▸ **Extrait fourni**

┄┄┄┄┄┄┄┄┄┄

Le raisonnement de la SAS SNRH procède d’une analyse économique dont la cour ne méconnaît pas l’intérêt. Sur le plan juridique, toutefois, l’article 1857 précité circonscrit l’obligation des associés à l’égard des tiers, et les co-associés comme le sont la SNRH et Mme [I] ne peuvent prétendre à la qualité de tiers dans leurs rapports mutuels.
Le jugement est donc confirmé en ce qu’il a débouté la SAS SNRH de ses demandes à l’encontre de Mme [I] en sa qualité d’associée de la la SCI RHSG.
Sur la responsabilité de la SAS SNRH au titre d’un manquement à un devoir de mise en garde :
Mme [I] entend mettre en cause la responsabilité de la SAS SNRH, sur le fondement de l’article L.311-1 du code de la consommation, au titre d’un manquement à son devoir de conseil et de mise en garde lors de l’octroi du prêt. Gérant de la SAS SNRH, M. [V] [Z] était un professionnel de la restauration et de l’activité traiteur, et avait une expertise reconnue dans le domaine de l’exploitation et du financement de ce type d’activité.
La SAS SNRH réfute toute obligation de cette nature au motif qu’elle n’a pas la qualité de prêteur professionnel.

┄┄┄┄┄┄┄┄┄┄

▸ **Données fournies**
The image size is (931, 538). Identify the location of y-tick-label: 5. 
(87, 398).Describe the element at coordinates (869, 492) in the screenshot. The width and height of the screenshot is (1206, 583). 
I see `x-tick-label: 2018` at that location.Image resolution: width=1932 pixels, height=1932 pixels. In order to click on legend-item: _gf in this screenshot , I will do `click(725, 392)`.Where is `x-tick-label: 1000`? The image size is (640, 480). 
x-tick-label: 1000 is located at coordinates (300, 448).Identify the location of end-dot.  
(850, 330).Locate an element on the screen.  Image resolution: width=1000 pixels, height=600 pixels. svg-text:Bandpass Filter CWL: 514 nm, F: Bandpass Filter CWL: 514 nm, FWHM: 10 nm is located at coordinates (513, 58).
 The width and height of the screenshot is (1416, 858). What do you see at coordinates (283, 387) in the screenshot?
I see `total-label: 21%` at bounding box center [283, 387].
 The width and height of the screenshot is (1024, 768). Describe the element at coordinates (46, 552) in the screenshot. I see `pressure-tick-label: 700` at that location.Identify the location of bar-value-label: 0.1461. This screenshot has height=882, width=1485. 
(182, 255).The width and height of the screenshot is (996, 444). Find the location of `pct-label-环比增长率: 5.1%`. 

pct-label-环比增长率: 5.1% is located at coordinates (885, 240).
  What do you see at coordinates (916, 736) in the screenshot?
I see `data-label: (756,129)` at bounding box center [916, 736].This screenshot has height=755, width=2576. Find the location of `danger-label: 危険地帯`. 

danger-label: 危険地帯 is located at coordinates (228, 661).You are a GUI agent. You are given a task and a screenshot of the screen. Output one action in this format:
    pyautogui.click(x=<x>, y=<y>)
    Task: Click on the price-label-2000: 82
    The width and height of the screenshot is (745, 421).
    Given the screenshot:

┄┄┄┄┄┄┄┄┄┄

▸ **Consigne 1**
Pour chacune des affirmations suivantes, indiquez si elle concorde avec l’extrait de décision de justice, en répondant par oui ou par non et en citant les mots déterminants de l’extrait : (a) la cour admet que la SAS SNRH et Mme [I] puissent se considérer comme tiers l’une envers l’autre ; (b) Mme [I] invoque l’article L.311-1 du code de la consommation ; (c) la SAS SNRH soutient qu’elle n’est pas un prêteur professionnel.
▸ **Consigne 2**
Rédigez la suite de l’extrait de décision de justice en reprenant après sa dernière phrase.

▸ **Réponse 1**
(a) Non : « les co-associés comme le sont la SNRH et Mme [I] ne peuvent prétendre à la qualité de tiers dans leurs rapports mutuels ».
(b) Oui : « sur le fondement de l’article L.311-1 du code de la consommation ».
(c) Oui : « au motif qu’elle n’a pas la qualité de prêteur professionnel ».

▸ **Réponse 2**
Il résulte de l’article 1147 du code civil, dans sa rédaction antérieure à celle issue de l’ordonnance du 10 février 2016, que le prêteur professionnel est tenu d’un devoir de mise en garde ' et non d’un devoir de conseil ' à l’égard d’une caution non avertie lorsque, au jour de son engagement, le prêt n’est pas adapté aux capacités financières de la caution ou qu’il existe un risque d’endettement né de l’octroi du prêt garanti. En tout état de cause, le préjudice né du manquement au devoir de mise en garde est simplement la perte de chance de ne pas contracter (Com, 26 janvier 2010, 08-18.354) et non l’allocation de dommages-intérêts d’un montant équivalent à la dette de la caution.
Âgée de près de 40 ans lors de son engagement de caution, Mme [I] était selon ses dernières écritures un professionnel de la restauration et a très longtemps travaillé comme commerciale dans le domaine de l’activité traiteur, notamment au sein d’une société Monaco Gourmet. La SAS SNRH ne rapporte cependant pas la preuve qui lui incombe de ce que Mme [I] disposait des diplômes, de la formation ou de l’expérience requise pour prendre la mesure des implications juridiques et financières d’un cautionnement.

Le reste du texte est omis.